Rozdział 7
Natalia
Przed szpitalem spotkaliśmy Dawida. Nie miałam ochoty go oglądać.
Na: Co ty tu robisz?
Daw: Jak to co? Przyjechałem po Ciebie i naszą córeczkę.
Na: Ona nigdy nie pozna swojego prawdziwego ojca. Będzie żyła w świadomości, że to Kuba jest jej prawdziwym ojcem.
Daw: Natalia, to wszystko można jeszcze odkręcić.
Na: Ale ja nie mam zamiaru niczego odkręcać! Kocham Kube. Z Tobą to była jednorazowa przygoda, której żałuje do teraz. Przez Ciebie Robert nie żyje! Przez Ciebie nie zdążyłam mu powiedzieć jak bardzo go kochałam! Ale teraz mam Kubę i kocham go! Nie chce Cię nigdy więcej widzieć! Nie zbliżaj się więcej ani do mnie ani do mojej rodziny.
Emilka zaczęła płakać. Kubie oddałam nosidełko, a sama zaczęłam uspokajać Emilke.

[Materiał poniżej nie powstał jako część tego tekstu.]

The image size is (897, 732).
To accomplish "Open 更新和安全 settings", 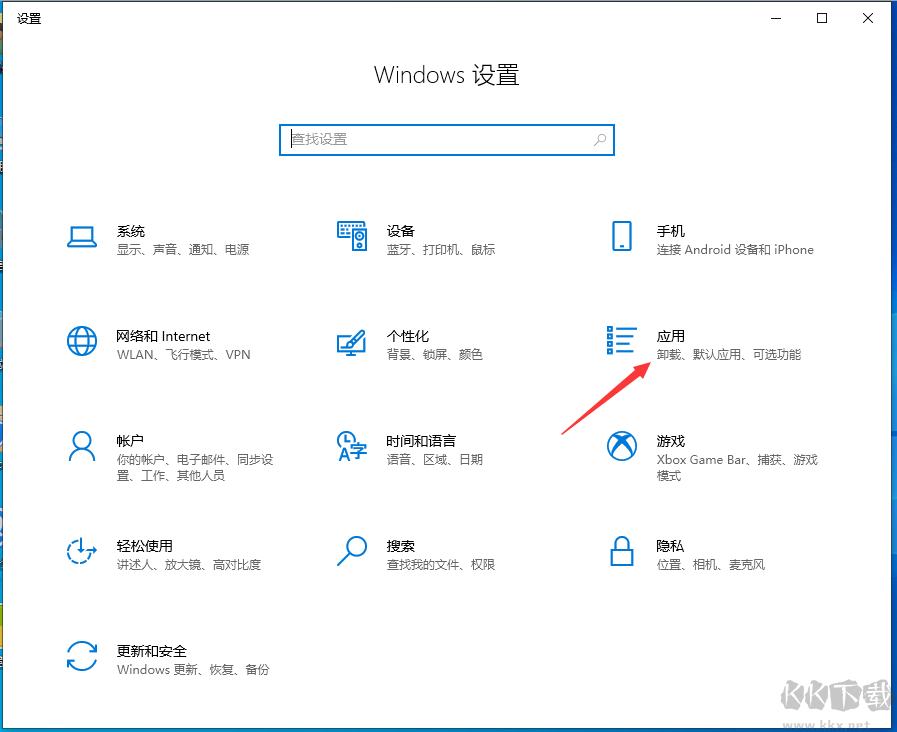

Na: Już cichutko. Już, nie płacz. Wynoś się stąd, Dawid! Nie chce Cię nigdy więcej widzieć! Zniknij z mojego życia! Na zawsze!
Daw: Mogę chociaż widzieć jak ma na imię moja córka?
Na: Emilka.
Dawid nic więcej nie mówiąc odszedł. Wsiadł na motor i odjechał.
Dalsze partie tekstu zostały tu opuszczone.